19 Mar 2023 4 minute read
France’s Gael Fickou (left) scores his side’s fourth try of the game during the Guinness Six Nations match image by Adam Davy, PA Images

Ben Wildsmith

This Six Nations has been different, hasn’t it? We’ve had bad years before, and some of them far worse than this as regards performances on the pitch. Never before, though, has it felt as if the whole shooting match was slipping from our grasp.

A bad year used to mean a change of coach or a switch-up in selection, this year we’ve watched the games unfold in the knowledge that Welsh rugby is under an urgent, existential threat.

For those of us who love this game and what it means to Wales, the last few months have been traumatic. That’s an overused word but in this instance, I use it with confidence, because rugby has mattered to this nation, and at times mattered a great deal.

I watched the game in Raglan, where the landscape has no jagged edges and independent businesses enjoy a backwash from the English economy. Burgers are £14.95, cash preferred according to the sign on the wall.

The opposite of love isn’t hatred, but disinterest, and nobody in the pub was particularly bothered when the signal on the TV kept failing, even when it deprived us of the first Welsh try during an opening 20 minutes that might have offered hope to supporters who didn’t know better.

We were joined by a boy of about 10 whose family were eating in the other room. He’d abandoned his lunch to watch the match and had an edgy intensity that will be familiar to any of you who have watched games through your fingers as if your life is at stake.


For a brief while, watching him follow the play was a joy. He’d already developed the habit of talking out loud to players and the referee as if he were stood next to them, for no reason other than to give life to his informed opinions. Then he was joined by his dad.

Dad’s opening line was,

‘7-7, well they’re two very well-matched teams.’
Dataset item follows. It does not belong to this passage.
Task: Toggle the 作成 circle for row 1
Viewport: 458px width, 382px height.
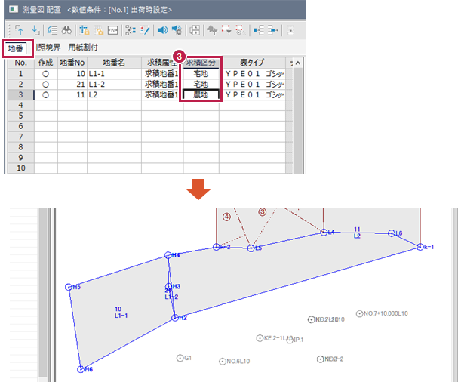Action: pos(45,74)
I noticed the boy’s lips purse at this and tuned in as the conversation developed.

‘So, this stadium is called Parc des Princes, son. That means Park of the Princes.’

‘No it isn’t, it’s the Stade de France; Stade Francais play there.’
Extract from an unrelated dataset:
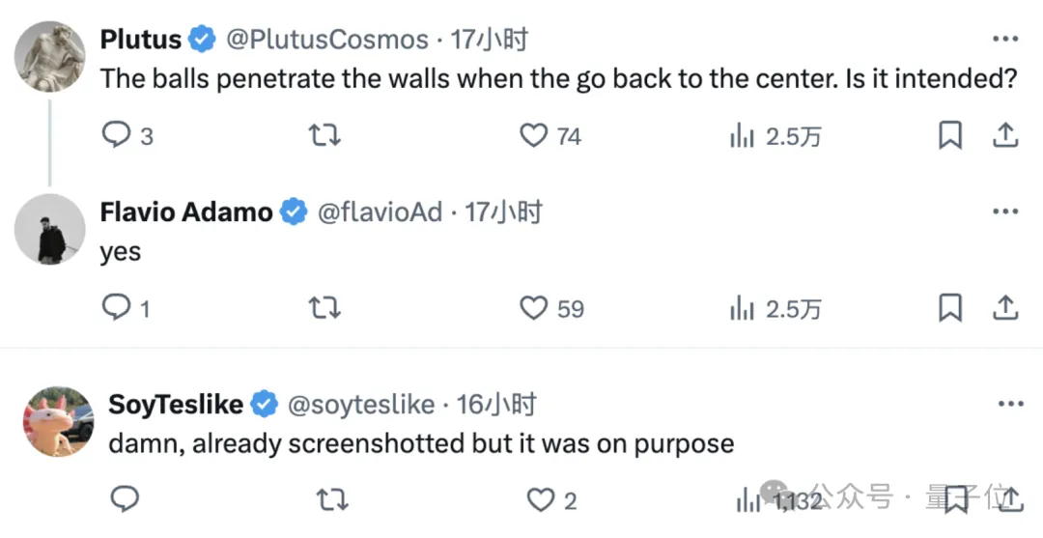Screen dimensions: 1043x538
Task: Open the Plutus profile avatar
Action: point(50,56)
‘Oh yes, that’s right, they changed it didn’t they. It’s the national stadium, though, no club teams play there, they couldn’t get the crowds to fill it.’
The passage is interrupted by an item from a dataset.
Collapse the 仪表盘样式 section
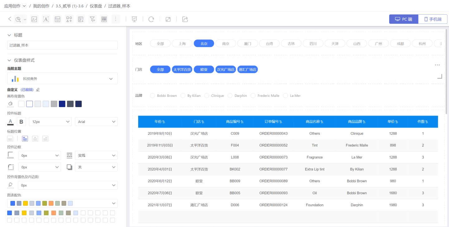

The boy was batting this away whilst maintaining rapt attention on the game, correctly calling offside decisions and pre-empting the touch judge’s concerns about illegal tackles. Dad carried on.

‘It’s just silly to think that a club would play at the national stadium, that’s reserved for international games.’

As the second quarter began to reveal Wales’ deficiencies, his son’s patience was stretched.

‘Just look it up when you get home,’ he snapped.

I hadn’t allowed my own heartbeat to raise by so much as a semi-quaver during the closely contested early exchanges. Wales were obviously going to lose this game and the older you get the more parsimonious you become with the investment of your remaining stores of hope.

As we were overrun in the opening minutes of the second half, the rest of the boy’s family came to collect him and dad, raving about the waffles they had missed out on for dessert. Dad clowned with his daughter’s ear muffs and the boy was dragged reluctantly away, looking behind him at the screen as if some miracle might occur if he willed it.